We also trade out the filler spell we learned last level for Spider Climb. Yes, this does use Concentration, but, oh what kinds of Swashbuckling nonsense can we get into by standing on the ceiling, the walls, or running straight up the mast of a pirate spelljammer?
|8- Warlock 4||2d6||ASI: +2 Charisma (18=>20)|
-Remove Fiendish Vigor
-Gain Voice of the Chain Master
|We take an ASI for Charisma, which caps us thanks to Custom Lineage being able to hit 18 at 1st-level, so we’re at level 8 with two feats and still on track with the Fundamental Math.|
We also swap the other Invocation we chose two levels ago for Voice of the Chain Master.
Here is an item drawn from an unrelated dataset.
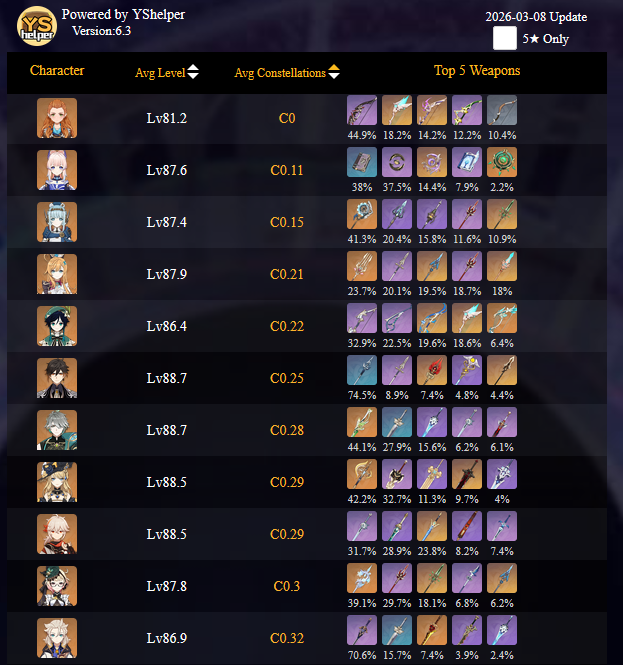The width and height of the screenshot is (623, 665).
Task: Sort by Avg Constellations arrows
Action: click(x=334, y=72)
Now if we have to split up the party, our familiar can go with the other half and function as a cell phone.
Voice also pairs well with Invisibility, allowing us to go somewhere we shouldn’t and give an in-progress report back to the team.
|9- Rogue 5||3d6||Uncanny Dodge||Uncanny Dodge is a great tool that halves the damage we take on an attack by spending a reaction.|
We have Shield, but we have only two spell-slots, so if we need those for something else or Shield won’t save us from the hit, then we can use this instead.
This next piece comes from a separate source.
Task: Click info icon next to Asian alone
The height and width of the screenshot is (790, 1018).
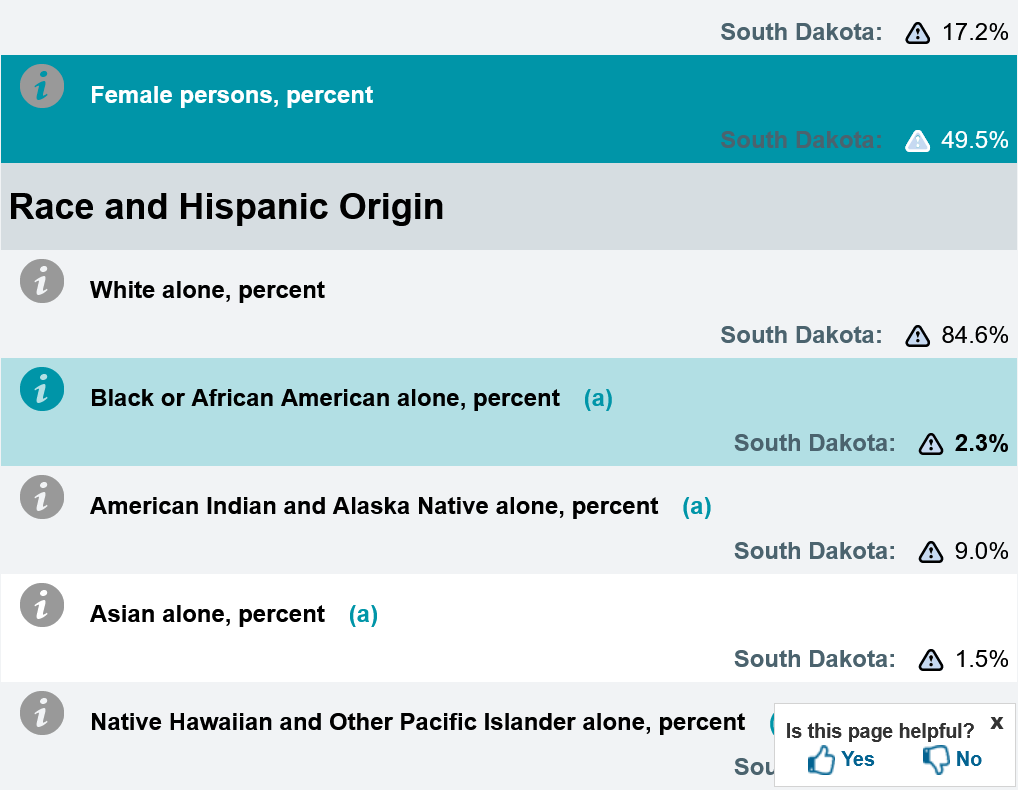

Another consideration is that Shield will remain up for the whole turn, so if we’re facing multiple attackers or something with multiple attacks, Shield is stronger, but also consider using Protection from G&E with Uncanny Dodge if possible instead of Shield in those situations.
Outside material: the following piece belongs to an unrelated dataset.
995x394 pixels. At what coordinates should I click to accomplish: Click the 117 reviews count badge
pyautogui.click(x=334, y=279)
|10- Rogue 6||3d6||Expertise|
|The reason we grab Expertise in Insight and Perception is that our Wisdom is average, and this will compensate for that.|
|11- Rogue 7||4d6||Evasion||A little later than other Rogues get it, but it’s not like we don’t still make Dexterity saving throws.|
|12- Rogue 8||4d6||Feat: Resilient (Constitution) (15=>16)||While we could have taken this earlier, it was more important to get War Caster as early as we did. |
Delaying this till now simply means that our Constitution saves go up by 5, +1 from hitting 16 and +4 from PB.
|13- Rogue 9||5d6||Panache||Panache is a nice taunt ability, with opposed checks, our Persuasion vs the target’s Insight.|
I didn’t choose Hex as one of our spells mostly because we make one attack instead of several Eldritch Blasts, but this is one of the potential synergies if you choose to lean deeper into Warlock. Use Hex to Disadvantage their Wisdom (Insight) checks.
|14- Rogue 10||5d6||Feat: Tough||We just learned how to taunt a target so we should probably also get some more hit points.|
|15- Rogue 11||6d6||Reliable Talent||This is one of the bigger sacrifices of our Warlock dip. This ability is really good, and we’re getting it four levels later than other Rogues.|
Any ability check with proficiency always is a minimum of 10+bonuses.
|16- Rogue 12||6d6||ASI: +2 Constitution (16=>18)||More Constitution, more HP.|
|17- Rogue 13||7d6||Elegant Maneuver||Advantage on Acrobatics and Athletics for a turn. It’s ok, but Reliable Talent is kind of like Advantage where one of the dice is always a 10.|
|18- Rogue 14||7d6||Blindsense||Find things we can’t see. Pretty handy, even this late.|
|19- Rogue 15||8d6||Slippery Mind||Proficiency in Wisdom saves. Those are particularly dangerous saves to fail. It comes on late, but is still welcome at this level.|
|20- Rogue 16||8d6||ASI: +2 Constitution (18=>20)||And for a capstone, we cap our Constitution at 20.|
Together with Tough this puts us at 243 Hit Points. That’s not too shabby.
Could we have gotten there without the dip? Yeah, we could have focused on Dexterity and Constitution. With a single-classed Rogue, instead of taking the spellcasting focused feats like Fey Touched and Warcaster, we could have the same hit points with a 20 in Dexterity and an 18 in Charisma. If we instead want the 20 in Charisma, we can lower the Constitution score to 18 and have 20 fewer hit points.
But then our AC would be 17 because we don’t have proficiency with shields, and we wouldn’t have a handful of spells on the side.